[EXERCISE REQUIREMENTS] Report, in full, each line of the material below in which the string "unie" occurs.

[SUPPLIED MATERIAL]

##############################

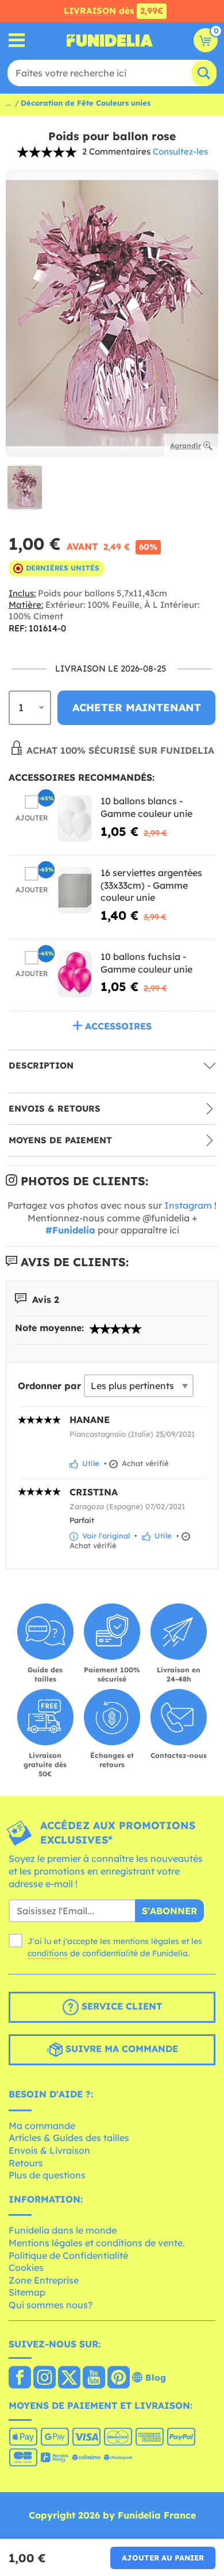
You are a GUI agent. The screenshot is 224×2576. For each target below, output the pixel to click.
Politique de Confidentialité (68, 2255)
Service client (120, 2006)
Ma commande (42, 2125)
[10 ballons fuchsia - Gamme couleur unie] (74, 974)
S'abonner (169, 1910)
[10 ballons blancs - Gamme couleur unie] (74, 818)
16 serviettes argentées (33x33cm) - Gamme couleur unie (151, 885)
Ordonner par (49, 1385)
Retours (26, 2163)
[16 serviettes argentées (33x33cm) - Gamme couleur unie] (74, 890)
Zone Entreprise (44, 2280)
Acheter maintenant (136, 707)
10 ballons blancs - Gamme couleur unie (146, 807)
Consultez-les (180, 151)
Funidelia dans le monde (63, 2230)
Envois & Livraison (49, 2150)
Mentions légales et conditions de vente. (97, 2243)
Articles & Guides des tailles (69, 2137)
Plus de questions (47, 2175)
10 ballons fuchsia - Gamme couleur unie (146, 963)
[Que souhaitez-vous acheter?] (17, 40)
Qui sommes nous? (50, 2305)
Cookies (26, 2267)
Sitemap (27, 2292)
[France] (20, 2378)
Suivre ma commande (120, 2048)
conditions (48, 1953)
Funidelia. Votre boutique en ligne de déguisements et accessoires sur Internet (110, 40)
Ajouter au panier (163, 2557)
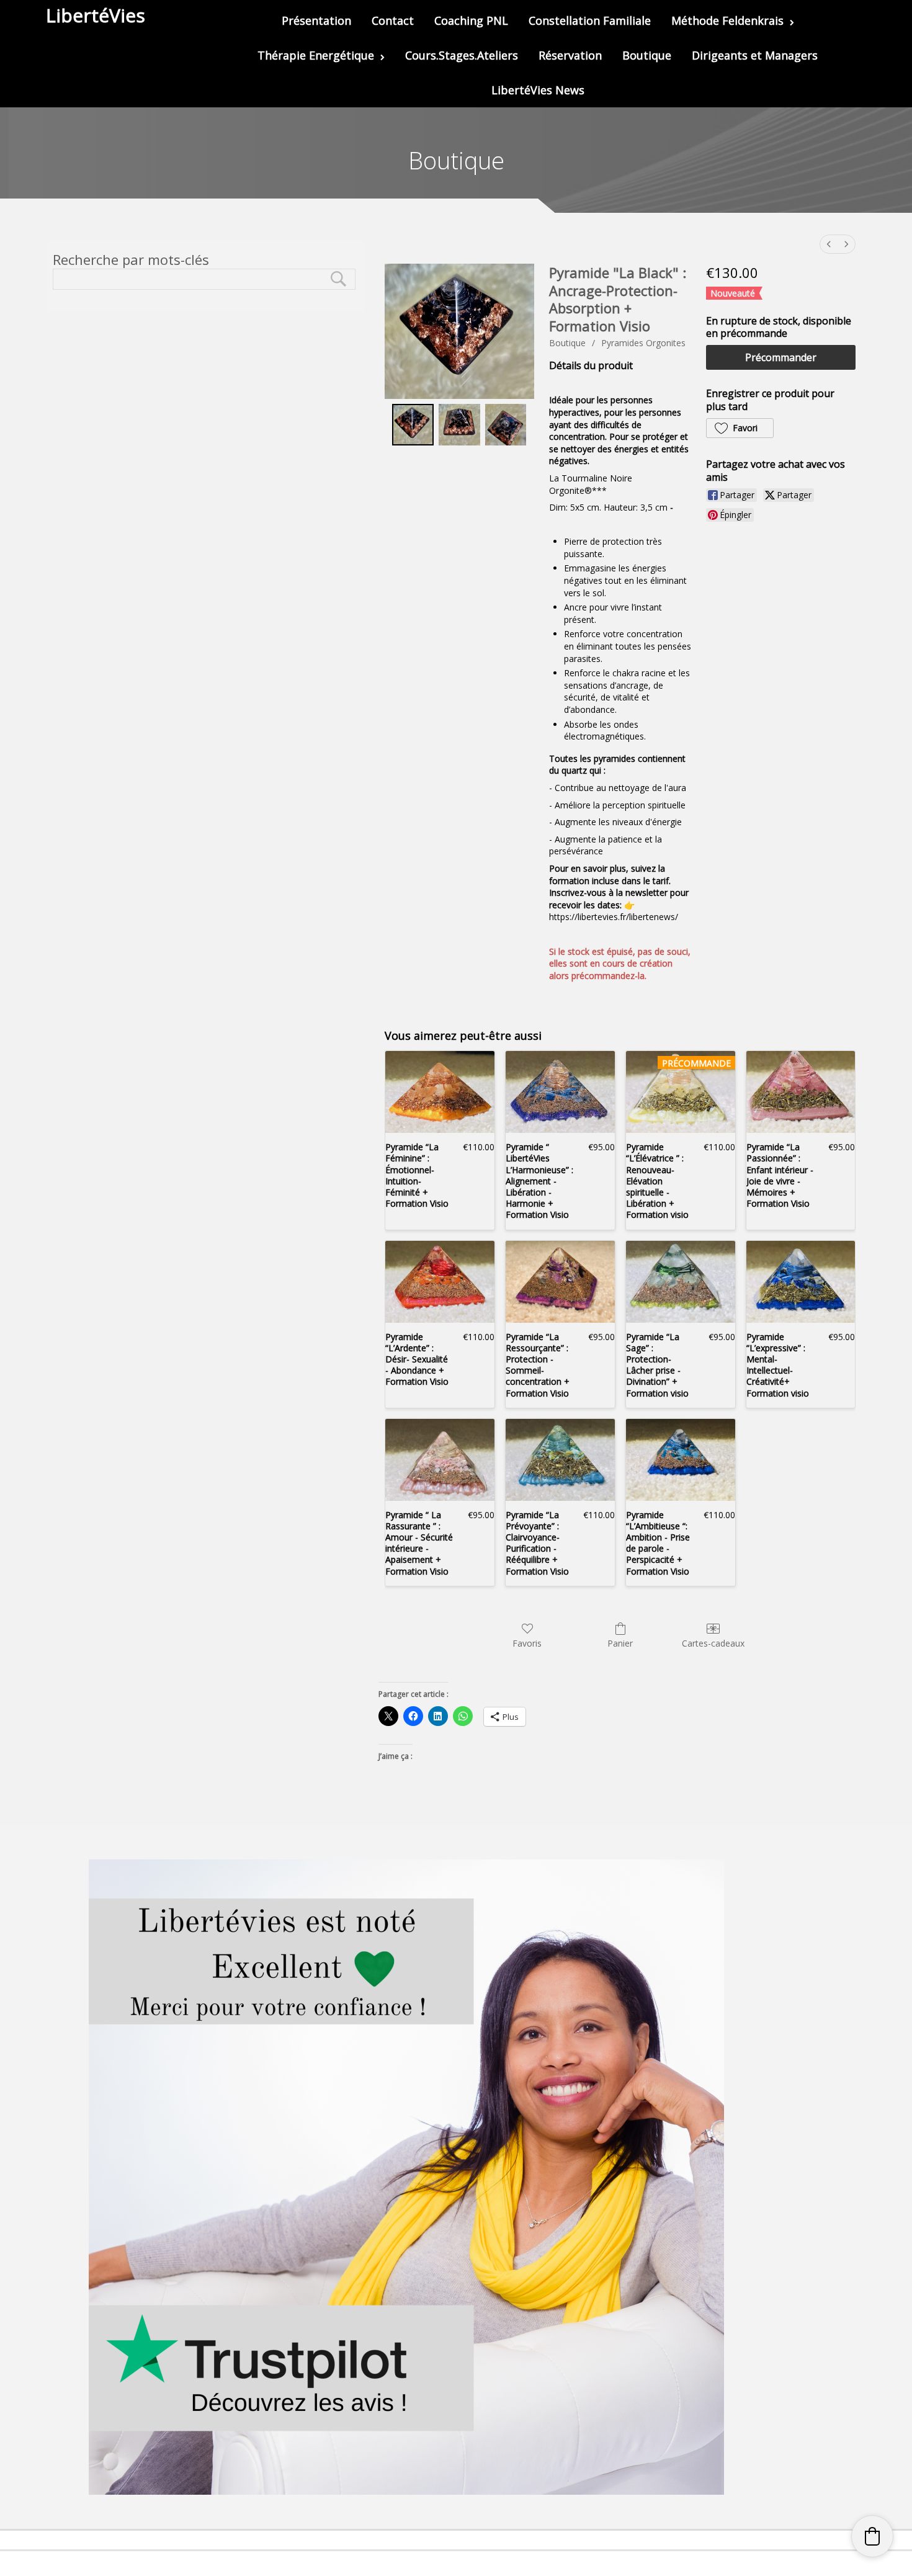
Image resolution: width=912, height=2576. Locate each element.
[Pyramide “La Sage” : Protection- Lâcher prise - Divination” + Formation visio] (680, 1282)
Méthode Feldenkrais (727, 20)
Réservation (570, 55)
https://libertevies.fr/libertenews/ (613, 917)
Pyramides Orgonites (643, 343)
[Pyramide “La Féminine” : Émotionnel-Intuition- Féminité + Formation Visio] (439, 1092)
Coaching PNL (471, 20)
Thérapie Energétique (315, 55)
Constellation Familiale (590, 20)
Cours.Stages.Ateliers (461, 55)
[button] (740, 428)
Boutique (646, 55)
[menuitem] (829, 244)
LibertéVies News (537, 90)
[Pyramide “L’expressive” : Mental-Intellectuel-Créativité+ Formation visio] (801, 1282)
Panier (620, 1643)
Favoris (527, 1643)
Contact (393, 20)
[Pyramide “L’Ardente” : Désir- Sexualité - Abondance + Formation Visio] (439, 1282)
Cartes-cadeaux (713, 1643)
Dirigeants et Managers (755, 55)
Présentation (316, 20)
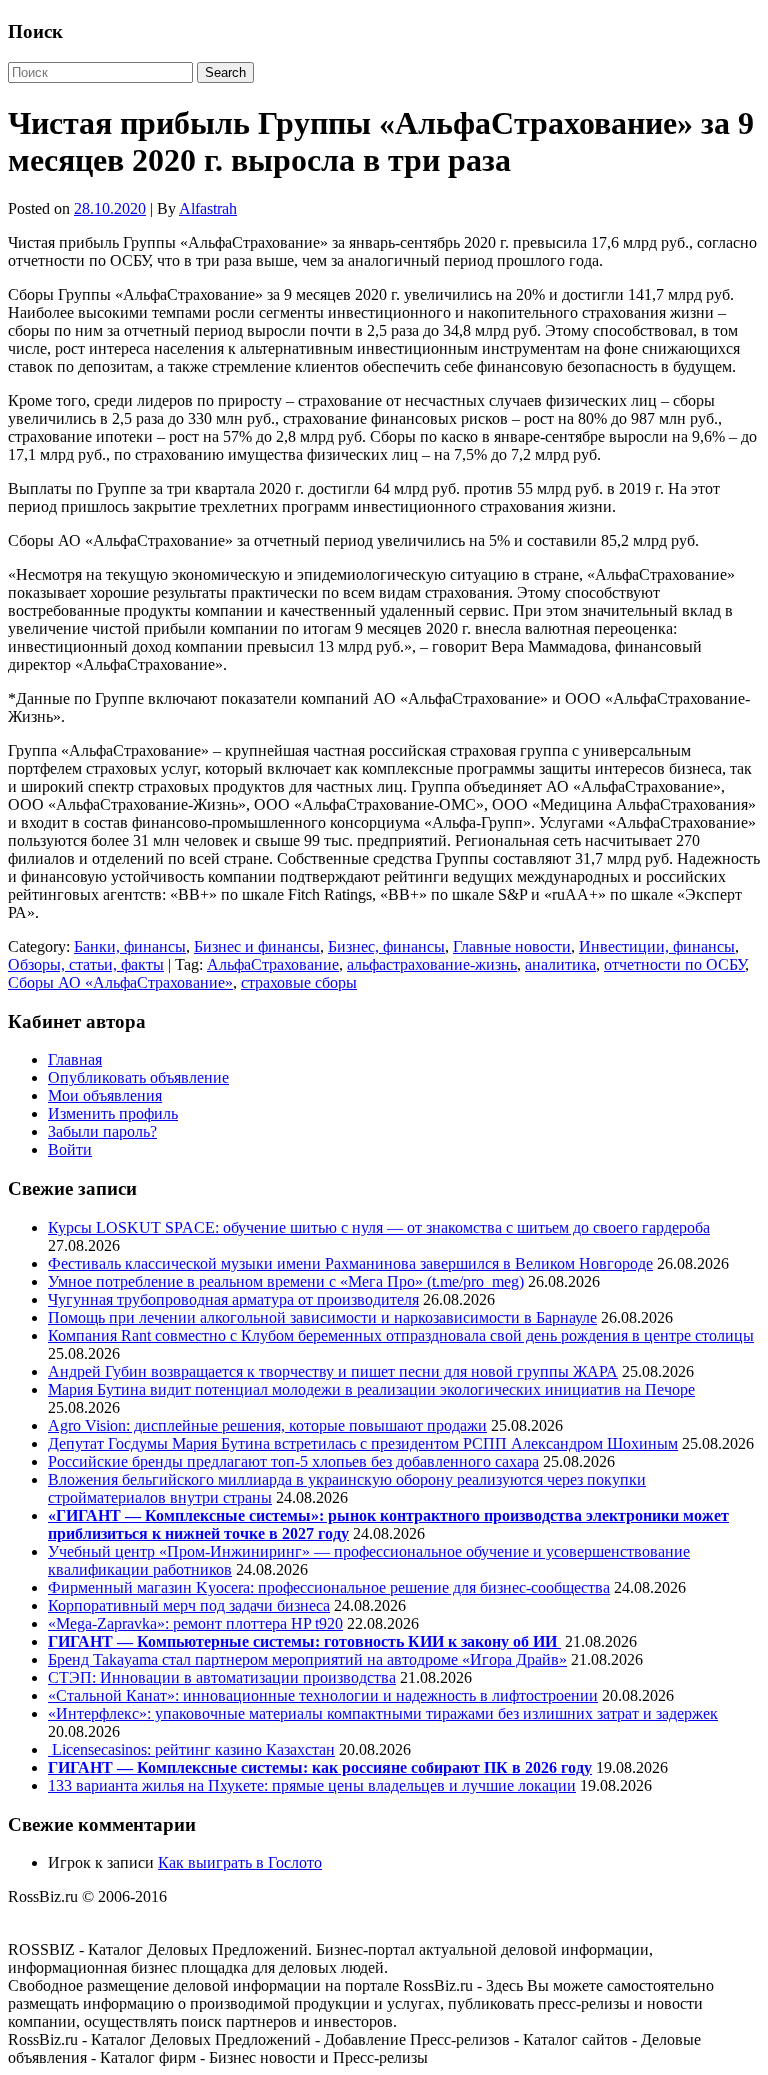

##############################

[FINISHED TASK]
[10 ballons fuchsia - Gamme couleur unie] (74, 974)
[10 ballons blancs - Gamme couleur unie] (74, 818)
16 serviettes argentées (33x33cm) - Gamme couleur unie (151, 885)
[16 serviettes argentées (33x33cm) - Gamme couleur unie] (74, 890)
10 ballons blancs - Gamme couleur unie (146, 807)
10 ballons fuchsia - Gamme couleur unie (146, 963)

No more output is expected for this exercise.